On Writing Villanelles
Thursday, October 4, 2007
Though, Elisa, the heroine of UNDERCOVER is an aspiring writer, she still has a whole lot to figure out. There's an entire universe of words that she still hasn't explored, or made her own. There are voices that she's been hiding behind. And then there are all the ways that poems can get crafted—forms she's still struggling to master.
One day Dr. Charmin, Elisa's English teacher, asks the class to create a villanelle, which is in fact a French construction—a type of poem that takes its power from the repetition of refains. The first line of the first tercet (a three-line stanza) becomes the last line in the second and fourth tercets, while the third line in the first tercet appears as the final lines of tercets three and five. And then there's a crescendo of four lines—a quatrain—in which the two refrains appear one last time, to close the poem. Villanelles take their readers on circuitous journeys--in and out of a mood, around an idea, toward something true but elusive. You could chant an infant to sleep with a villanelle. You could ride the endless crest of a heartbreak.

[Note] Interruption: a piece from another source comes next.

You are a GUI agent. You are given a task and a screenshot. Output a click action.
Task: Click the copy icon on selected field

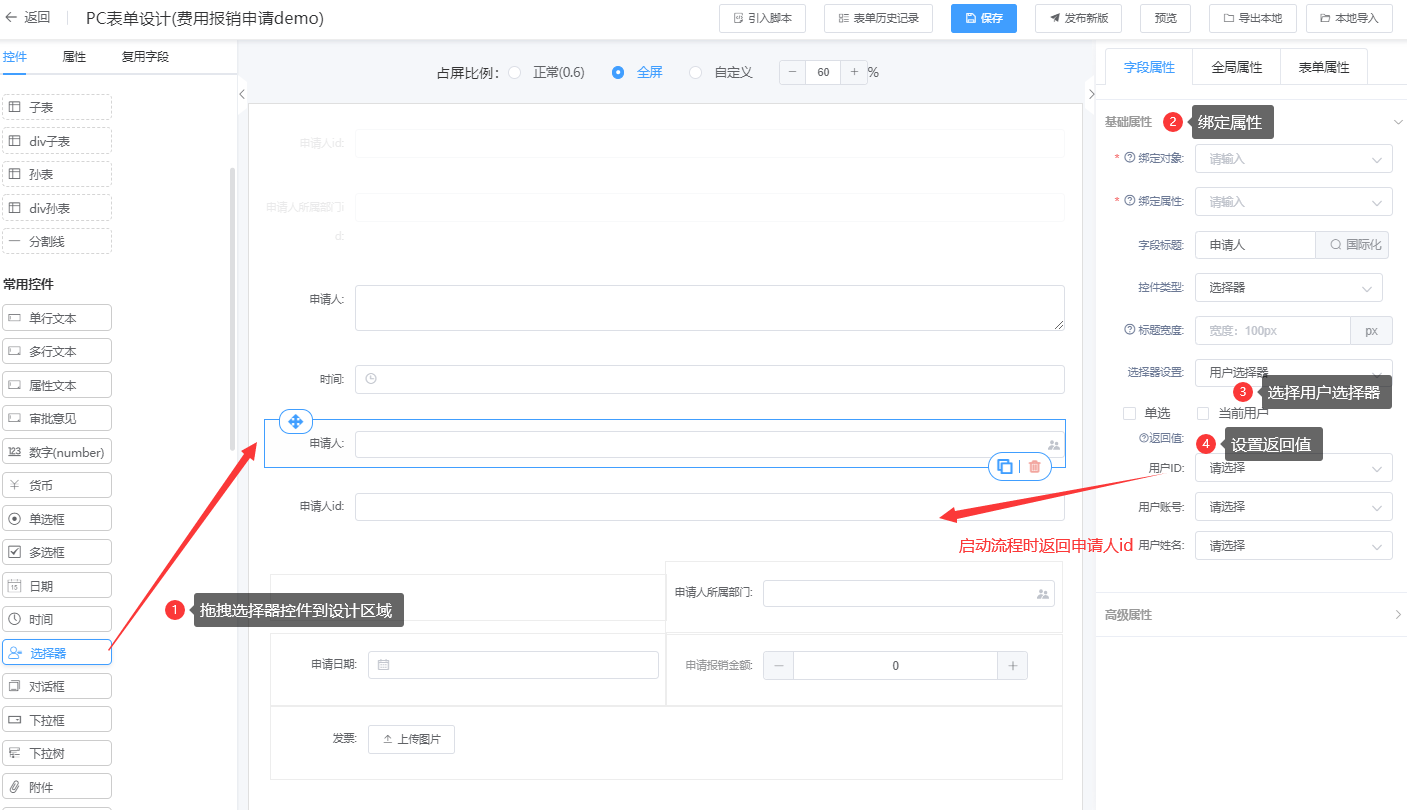tap(1005, 466)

I find the villanelle to be a terrific challenge. I've loved gathering young writers together and hearing them read famous villanelles out loud—Theodore Roethke's "The Waking," for example, or "Do Not Go Gentle into That Good Night" by Dylan Thomas (these and other villanelles can be found in the wonderful Norton anthology THE MAKING OF A POEM). I love watching them ease into the rhythms as they pass bits of the poem off to one another. But what is even more exciting is watching young writers fashion villanelles themselves. With the sound of masterful villanelles in their ear, with the patterns and the beat pressed upon them, they seem to transition effortlessly into the making of their own poems, the discovery of their own essential repetitions.
Villanelles require the opening of one's thoughts to song. They require a poet's faith that meaning itself can be found within sound.